- Exhibition: The inspiration of nature
- Arcadian and romantic landscapes
Slovenian artist Franc Kavčič/Caucig (1755-1828) spent his life and career in the important European art centres of his time. Inspired by antiquity and the art of the Italian Renaissance, he trained as an artist in the academies of Vienna, Bologna and Rome. Kavčič typically painted idyllic landscapes and scenes from the Bible and mythology. His style of painting was strongly influenced by 17th century French neoclassical painters such as Claude Gellé, called Lorrain and Nicolas Poussin, as work such as Ideal Landscape with a Young Man Killing a Snake.

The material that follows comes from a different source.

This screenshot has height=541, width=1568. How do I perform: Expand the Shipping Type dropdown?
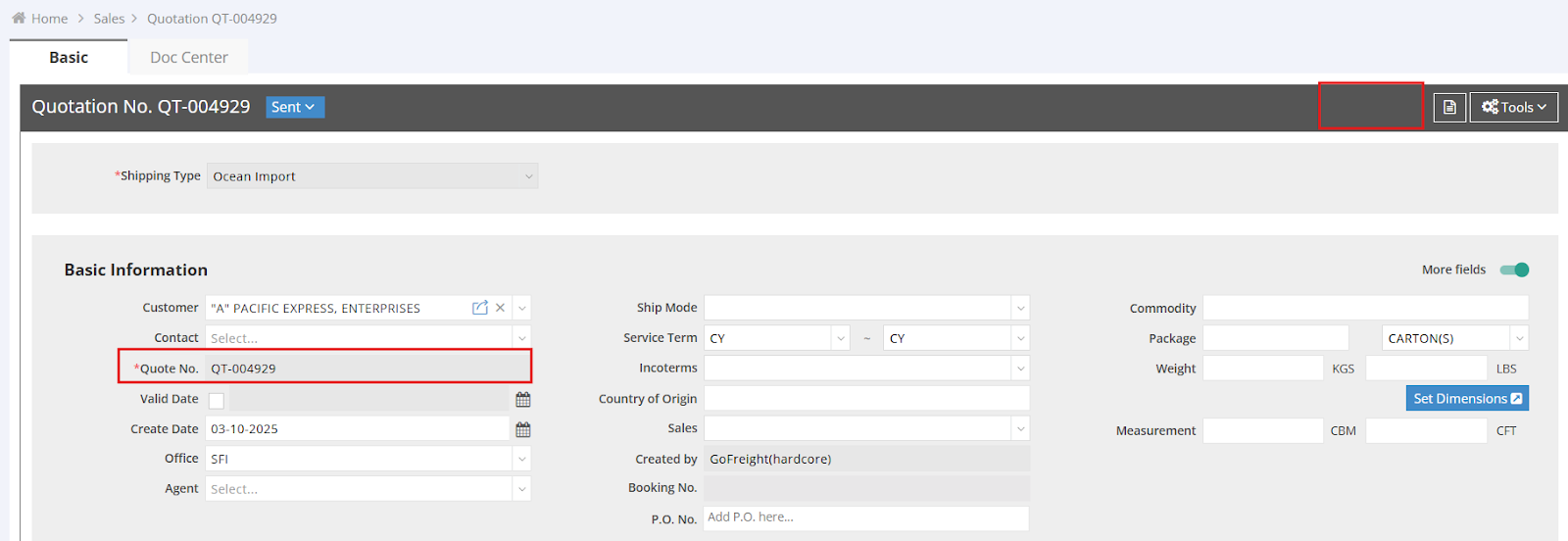528,176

Today, around two thousand of Kavčič’s drawings survive, the greatest number being in Vienna and in Ljubljana. To learn more about Kavčič, visit the website of the Slovenian National Gallery.
Johan Thomas Lundbye (1818-1848) drew inspiration from his native Denmark, particularly the wild and unspoilt coast of Røsnæs, a landscape he knew intimately. Lundbye applied the conventions of neoclassical painting to Danish, rather than Greek or Italian, landscapes to express his patriotism and pride in Danish art.
Set within a beautiful landscape, the massive burial mound in Dolmen at Raklev, Røsnæs, 1839, connects the present with Denmark’s ancient history and customs. By the time of his death at the age of twenty-eight, Lundbye had become one of his country’s most noted romantic painters.
English artist John Constable’s influences included Claude Gellé, called Lorrain and 17th century Dutch landscape painters such as Jacob van Ruisdael. His famous work The Hay Wain, 1821, was produced in his London studio, following a number of open-air sketches and drawings made in Suffolk, near the river Stour, where Constable spent most of his life.
Before executing the painting itself, Constable made a small oil sketch for the whole composition, now in the collection of Yale Center for British Art, Paul Mellon Collection. The fluid brushstrokes of Constable’s oil sketches could be seen as a forerunner of Impressionism, which we will explore later in this chapter. As a penultimate step, Constable also produced a full-size preparatory sketch in oil, now in the Victoria and Albert Museum, London, to establish the final composition.
When The Hay Wain was exhibited at the Royal Academy in 1821, it failed to find a buyer. Yet when it was exhibited at the Paris Salon in 1824, Constable was awarded a Gold Medal by Charles X of France.
Painting is with me but another word for feeling.
John Constable
Estonian Eugen Dücker (1841-1916), a native of Saaremaa island, worked as a professor of landscape painting at the Art Academy of Düsseldorf for forty years. Peaceful seascapes with gently sloping shores and low horizons, as seen here in Seaside Landscape, 1875, became so characteristic of his work that the term “Dücker’s horizon” was coined as a result.
Through his teaching and painting, Dücker influenced the development of landscape painting, in a number of northern European countries, towards a relatively academic and romantic style. The Norwegian painter Adelsteen Normann (1848-1918) was a notable student of Dücker’s. In 1892, Normann invited his countryman Edvard Munch to join him in Berlin, where Munch would paint The Scream a year later.